El método de James Suckling

“Un buen vino debe conmoverme, como la música, la literatura o el amor”, comenta sobre su gran pasión. Como bien es sabido en el área gastronómica, los críticos de renombre tienen gran influencia en el futuro de un establecimiento o producto. En el caso de James, su palabra es una ley inquebrantable.

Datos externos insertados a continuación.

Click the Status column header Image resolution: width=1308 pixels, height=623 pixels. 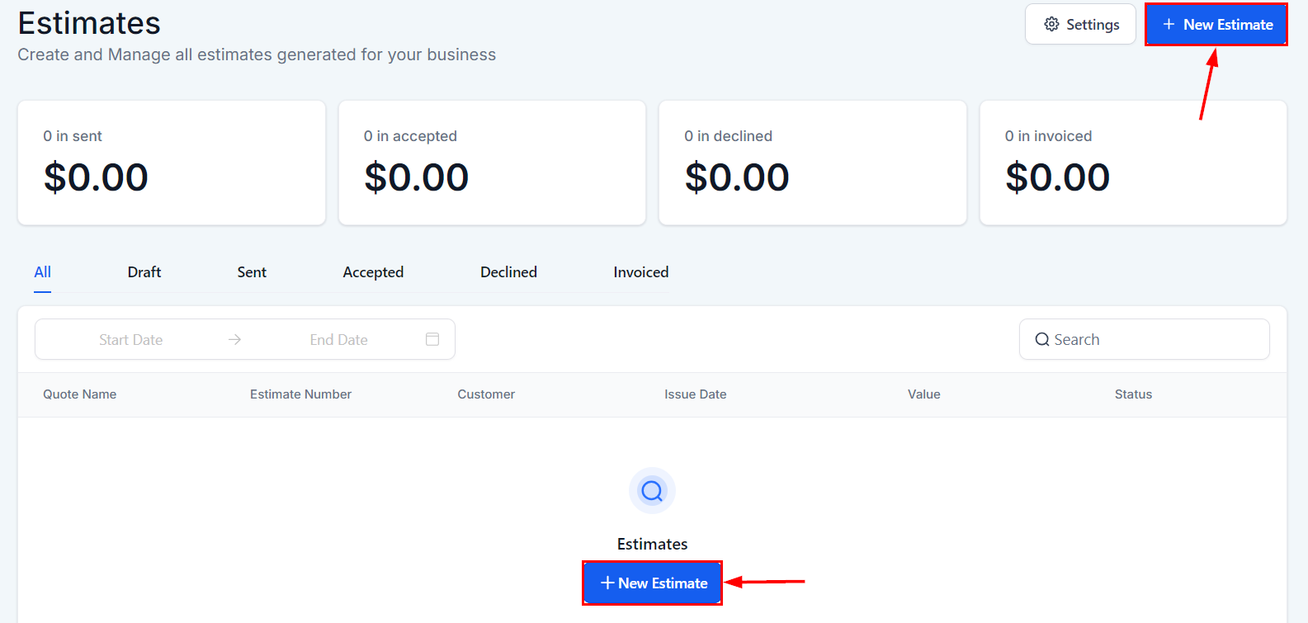point(1133,394)
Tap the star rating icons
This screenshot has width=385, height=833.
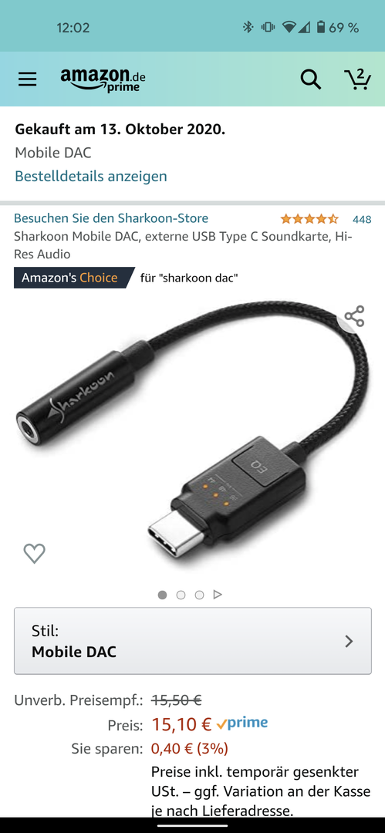[309, 219]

La escala de puntuación de James Suckling es de máximo 100 puntos, lo que es un anhelo para los productores del mundo. Según sus palabras, “el punto de partida para una buena copa es 88 unidades, cuando puede valer la pena comprarlo. Pero lo mejor es proceder con precaución. Ciertamente, no recomendaría gastar su dinero en nada más bajo”. Continúa explicando que uno de 90 puntos o más es sobresaliente: “Es uno del que quiero beber un vaso y es una compra excepcional”. Por último, agrega que el Olimpo viene de 95 en adelante, lo que representa una “adquisición obligatoria” para cualquiera.

Algo pasional

James Suckling, el juez del buen vino

“He usado este sistema de puntos durante casi 25 años y sigo creyendo que es la forma más sencilla de calificar un vino”, manifiesta. A su vez, explica parte de su proceso de degustación: “Usualmente se parte de la nariz, de los aromas del vino. Pero, para mí, este aspecto es menos importante. Pongo más énfasis en lo que pruebo en la boca. Encuentro la concentración de fruta, de los taninos, el alcohol y el ácido. El elemento más revelador es la persistencia del sabor en la boca, el regusto. Un vino es como una persona, no hay uno que sea el mismo que el siguiente. Debe ser una emoción, no algo científico. El buen vino es la armonía, el equilibrio de todas las características que busco”.

Un hombre capaz de llevar a lo más alto el nombre de una botella. No en vano es considerado “uno de los críticos de vino más poderosos del mundo” por la revista Forbes.